On the morning of Jan. 17, 177 students and staff met face-to-face with U.S. Sen. Charles Grassley. After a brief introduction, the senator opened for questions, where second amendment restrictions, arming school guards, NRA PAC money and gun law debates led off.
Half of the hour-long conference focused on gun control and mental health.
“In the wake of tragedies involving guns over the last three years,” said senior student Abby Eike, “I would like your thoughts on what seems to be our government’s lack of responsibility towards fixing the real issue on gun violence, which is mental health.”

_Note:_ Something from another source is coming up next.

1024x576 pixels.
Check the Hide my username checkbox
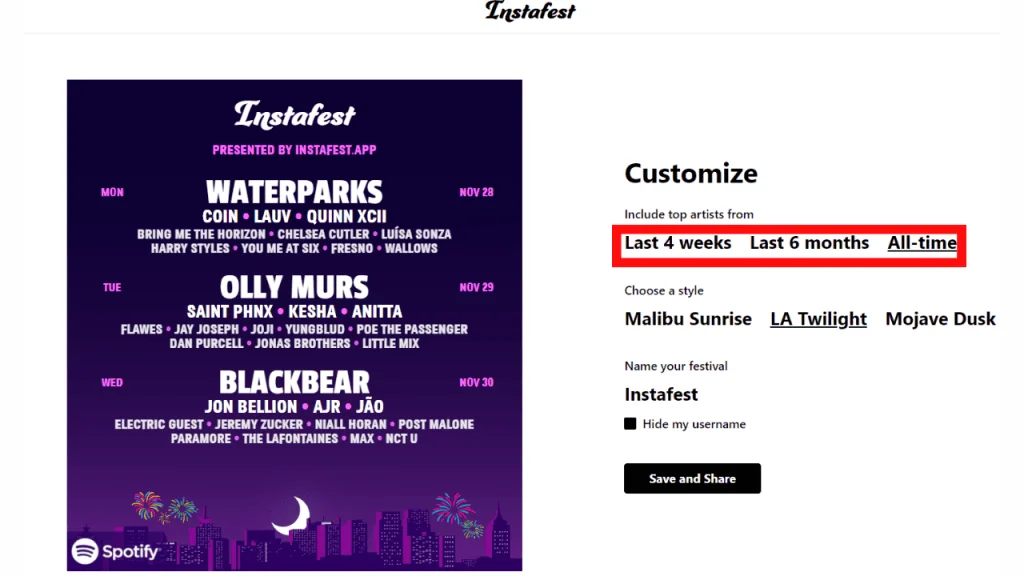coord(630,423)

Eike’s questions followed similar ones from fellow seniors Kate Huber and Megan Grant.
The answers, said Grassley, will not be found by increasing restrictions.
“I’m very much a believer in the second amendment,” he said. “I believe that restrictions on guns should be pretty limited. Just to prove to you that more gun laws isn’t the answer — those guns were outlawed in 1998 when there were 12 students killed at Columbine High School.”

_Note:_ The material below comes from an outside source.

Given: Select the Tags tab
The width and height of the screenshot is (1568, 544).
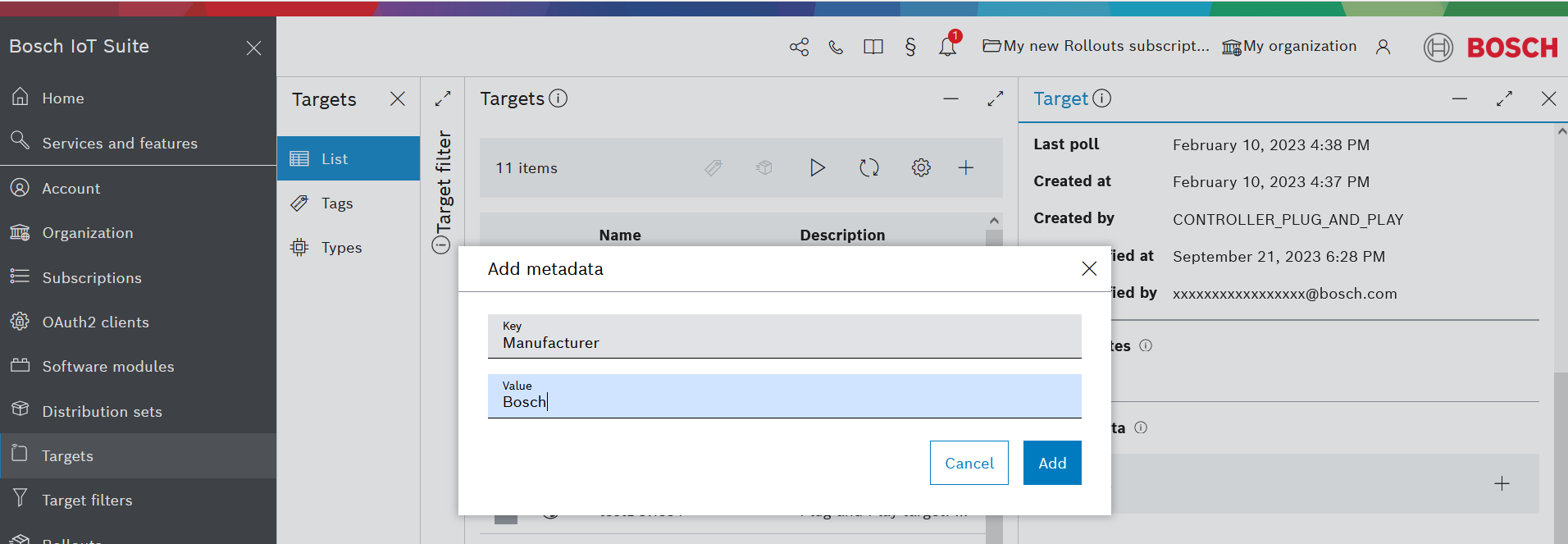Looking at the screenshot, I should click(337, 203).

Citing other instances — Aurora, Colo.; Newtown, Conn.; Parkersburg — the “real” problems to Grassley stem from lax mental health regulations. Following Parkersburg — in which football coach Ed Thomas was murdered by a former player — Iowa legislators passed a law requiring county sheriffs to be notified when psychiatric patients are released from a hospital.
The other 49 states haven’t followed, while HIPPA laws and weapon purchase databases leave more to be desired by the senator.
“When you buy a gun from a dealer, that dealer’s got to find out (if) you have a felony or a mental problem,” Grassley said. “That is registered so you can’t have a gun. There are certain groups of people that can’t purchase guns, but that database doesn’t have all the people in it that ought to be in it.
“The bottom line is,” he added, “we have to deal with the touchy subject of how do you tell people about mental illness and ferret out those that shouldn’t have guns?”
On Aurora and Newtown, Grassley said it was “obvious” the shooters shouldn’t have had access to weapons. When he referenced James Holmes, the alleged Aurora gunman, he explained authorities weren’t notified of psychiatric warning flags.
“It’s something we’ve got to deal with in this gun debate coming up,” Grassley said, referencing reform talks in Washington. “There are people that have mental health problems that shouldn’t be getting guns.”
The senator also touched on why he voted against a fiscal cliff deal, term limits, Obamacare and farm bill proposals. Questions were asked by the government class taught by Dan Cassutt, who was notified a week before that the senator would visit.
“For our students, it was a unique experience to have a United States senator in to speak with us,” Cassutt said. “He told me he likes to get out to different schools and talk to students. It was a good day for Maquoketa Valley.”